Monday 18 January 2021

Excellent Essex

Just finished reading a Christmas gift of Excellent Essex by Gillian Darley. There's some brilliant research in this tome, although the sub-title, "In praise of England's most misunderstood county" doesn't really reflect the content; Essex Man and the Towie phenomenon get just half a dozen pages and there's no real discussion about the validity or not of these stereotypes.

This is much more a Radio 4 version of Essex. Darley grew up in Sudbury on the Essex/Suffolk border and seemingly prefers the old villages of north Essex to estuary Essex. She is mainly an architectural journalist and Excellent Essex is full of info on interesting buildings and intriguing historical facts. You can dip into this book and find details of Tolstoyian communities in Purleigh, bohemian artists in Great Bardfield and Frank Crittall's windows and modernist homes in Silver End. 

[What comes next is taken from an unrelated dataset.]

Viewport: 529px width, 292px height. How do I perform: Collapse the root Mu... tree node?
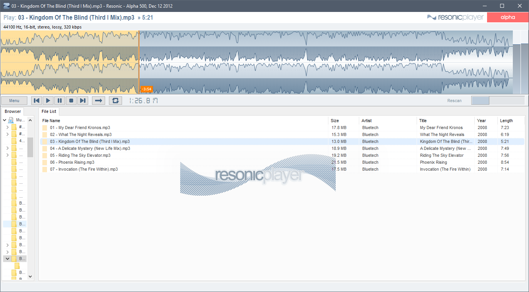point(5,120)
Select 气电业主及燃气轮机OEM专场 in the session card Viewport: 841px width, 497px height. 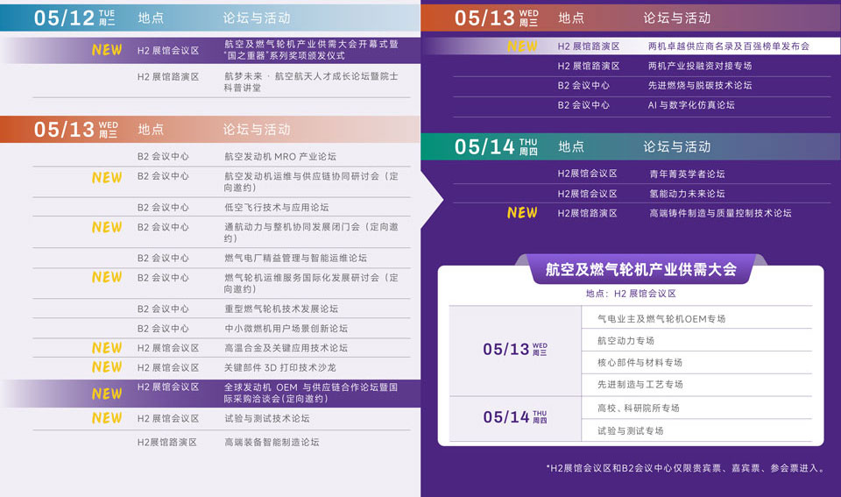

She's also very good on the history of Butlin's in Clacton, Bata at Tilbury, plotland developments like Basildon and Jaywick and the development of new towns at Harlow, Basildon and South Woodham Ferrers. Essex has always been a haven for the slightly different stresses Darley, from mechanical elephants in Thaxted to cheetahs at Romford dogtrack, suffragettes in Great Baddow and Grayson Perry's A House for Essex on the Stour. The index stretches from the A12 and Robert Adam to Wrabness and Zeppelins. There should be something for everyone here.